EL NUEVO ROSTRO DEL AUTORITARISMO
El fascismo clásico construyó campos, cárceles y ministerios de propaganda. El del siglo XXI construye tendencias, fandoms y hashtags. Su herramienta no es el miedo, sino la saturación.
En lugar de prohibir la palabra del adversario, la ahoga bajo toneladas de ruido. En lugar de quemar libros, los sustituye por contenido. En lugar de imponer una verdad única, crea tantas versiones que ninguna puede sostenerse.
La consecuencia es una democracia agotada, incapaz de distinguir la libertad de expresión del derecho a mentir. La posverdad no es un error del sistema: es su forma actual de dominación.
El influencer fascista se proclama defensor de la libertad mientras apunta con su cámara a minorías vulnerables.

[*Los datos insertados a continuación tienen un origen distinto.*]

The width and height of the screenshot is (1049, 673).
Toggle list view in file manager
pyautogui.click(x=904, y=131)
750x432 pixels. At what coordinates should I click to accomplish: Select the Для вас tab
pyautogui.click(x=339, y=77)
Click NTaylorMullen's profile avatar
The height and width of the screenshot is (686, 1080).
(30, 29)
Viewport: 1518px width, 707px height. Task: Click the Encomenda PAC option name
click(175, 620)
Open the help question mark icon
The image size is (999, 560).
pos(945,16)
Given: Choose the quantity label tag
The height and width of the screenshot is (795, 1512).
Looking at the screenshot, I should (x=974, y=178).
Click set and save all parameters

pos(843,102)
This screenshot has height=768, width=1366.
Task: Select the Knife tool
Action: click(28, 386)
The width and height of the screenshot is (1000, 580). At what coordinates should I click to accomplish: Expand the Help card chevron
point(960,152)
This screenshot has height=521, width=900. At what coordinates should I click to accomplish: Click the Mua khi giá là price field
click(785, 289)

Dice “soy libre para pensar”, cuando en realidad repite el guion que el poder económico necesita. El odio se disfraza de disidencia, el privilegio de meritocracia, la ignorancia de valentía.
Ese es el truco: no se impone la obediencia por miedo, sino por seducción.
RESISTIR NO ES SILENCIAR, ES REAPRENDER A ESCUCHAR
El antifascismo del siglo XXI no puede limitarse a denunciar, debe reconstruir la conversación pública. Si el fascismo usa el lenguaje de la emoción, hay que responderle desde la empatía sin ceder en la verdad. Si coloniza las redes, hay que disputar el algoritmo. Si convierte la política en entretenimiento, hay que recuperar el sentido del nosotros.
Porque lo que está en juego no es solo la democracia formal, sino la posibilidad misma de la verdad.
El fascismo del siglo XXI no lleva uniforme ni partido. Lleva micrófono, patrocinadores y comunidad. No habla desde un balcón, sino desde un canal. Y no promete imperios, sino libertad.
Pero bajo ese disfraz digital late la misma pulsión de siempre: dominar, dividir y deshumanizar.
La historia ya lo ha visto antes. Solo que ahora tiene filtro de belleza.

Fuentes:
“Digital Fascism: Communication in the Age of Social Media” – Christian Fuchs (University of Westminster Press, 2022).
“Propaganda, Media, and the Politics of the Algorithm” – Data & Society Research Institute (2021).